## What the task asks
Present the material from the line containing "Where should I" through the line containing "point(414,648)", both lines included, as a Markdown table with the columns Row and Line, numbering each row and omitting blank lines. Leave the pictures out of the table.

## Records for this task
..............................
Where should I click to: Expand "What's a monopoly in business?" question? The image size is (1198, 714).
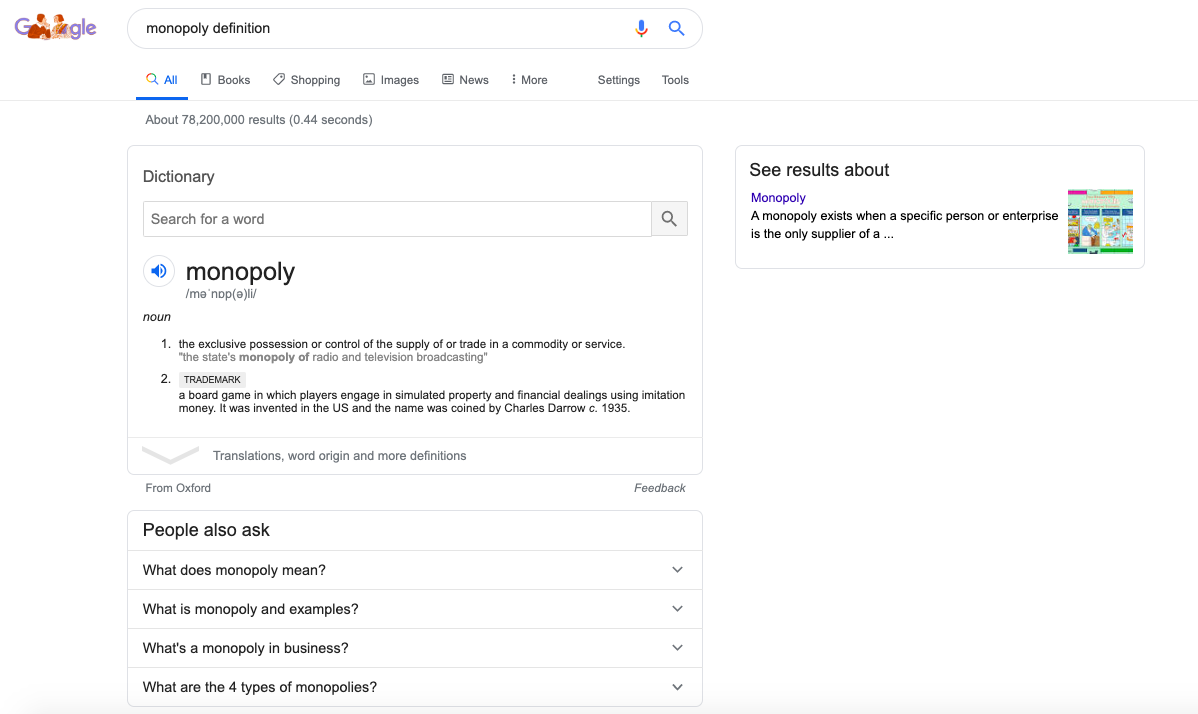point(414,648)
..............................
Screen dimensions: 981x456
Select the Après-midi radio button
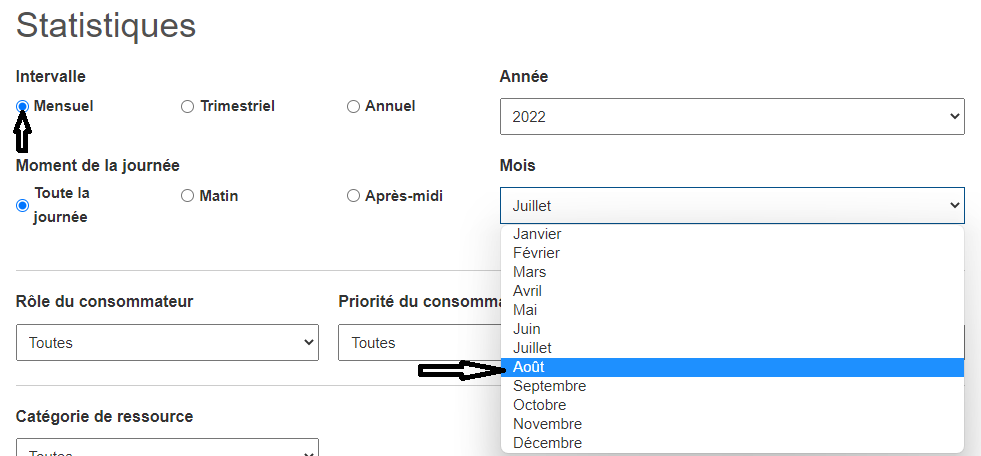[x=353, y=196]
..............................
## Task result
| Row | Line |
|---|---|
| 1 | Where should I click to: Expand "What's a monopoly in business?" question? The image size is (1198, 714). |
| 2 | point(414,648) |